La pandemia, como otras catástrofes o acontecimientos de gran impacto, tiene sus leyendas y conspiraciones azuzadas por gente que sabe cosas que tú no sabes. Los movimientos conspiranoicos son antiguos, muchos eran generados para erradicar a un enemigo o por motivos racistas, como el exitoso caso de los Protocolos de los sabios de Sion. Otros surgen sencillamente por las ganas de ser diferente. Estamos ante una suerte de tribu urbana que precisa sentir que está mejor informada que los demás. Personas que han visto el documental que la mayoría no ve, han visitado la web que las autoridades quieren cerrar, han leído el documento que han censurado pero que por sus buenos contactos, ha llegado a su móvil. La mayoría de las personas que promueven teorías conspiranoicas son inofensivas: que alguien crea que no hemos llegado a la Luna o que una bala mágica mató a Kennedy, pues no hace daño a nadie. Pero en pandemia lastran la recuperación.

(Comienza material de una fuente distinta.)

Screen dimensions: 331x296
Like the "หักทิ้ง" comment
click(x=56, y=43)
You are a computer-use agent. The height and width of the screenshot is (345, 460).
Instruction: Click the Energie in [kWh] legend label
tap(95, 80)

Los antivacunas están en auge y quienes creen que el virus es una herramienta de dominación, en un sentido directo o más disimulado, son bastantes. El hecho de que haya representantes públicos que se niegan a decir si se han vacunado o no por no decepcionar a este colectivo, es sintomático.
La conspiración en la época del whatsapp y de las demás redes sociales, campa a sus anchas. La mentira llega por el mismo medio y con la misma fuerza que la verdad. El sesgo de confirmación es un aliado estupendo de quien quiere ser distinto a la mayoría. Del que es más listo que los demás y no se deja llevar. Además cuenta con la ventaja para el debate de que afirman hechos posibles aunque no probables, y es la oficialidad la que tiene que demostrar que eso no es así. El conspiranoico siempre invierte la carga de la prueba, no de que lo tuyo es cierto con una altísima probabilidad, sino de que lo que él afirma es 100% imposible. Dos grandes parodias de esta falacia argumentativa son el pastafarismo y la Tetera de Russell.

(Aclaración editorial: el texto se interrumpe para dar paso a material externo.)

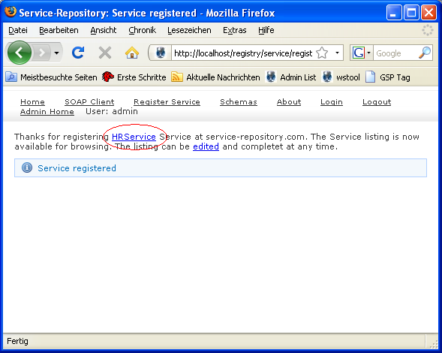Click the Forward arrow button
Viewport: 442px width, 353px height.
42,53
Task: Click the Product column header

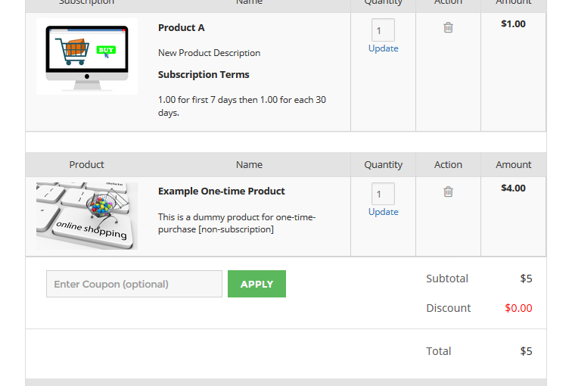Action: 87,165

Con esta batalla sobre la mesa, que el Gobierno de España imponga la mascarilla al aire libre, no ayuda. Haciendo esto, genera una grieta en la autoridad que tiene la administración pública y abre un portal al inframundo en el que habitan los que no creen en la vacuna o quienes creen que pueden pescar ganancias en la rebeldía. Hacer algo inútil basado en la necesidad de actuar ante la ausencia de un plan, es peor que no hacer nada.

Y es que el gran problema está en que muchas de las decisiones políticas no se basan en la evidencia científica sino en su eficacia propagandística. El daño que ha hecho el Gobierno a su autoridad con la imposición de la mascarilla donde se sabe que no es necesaria es grave, ha generado una oportunidad para quienes desinforman y contaminan todo de duda irrazonable. Tener un Gobierno entregado a la propaganda y el relato, donde la ciencia y la eficacia son lo de menos, abre la puerta a cosas peligrosas.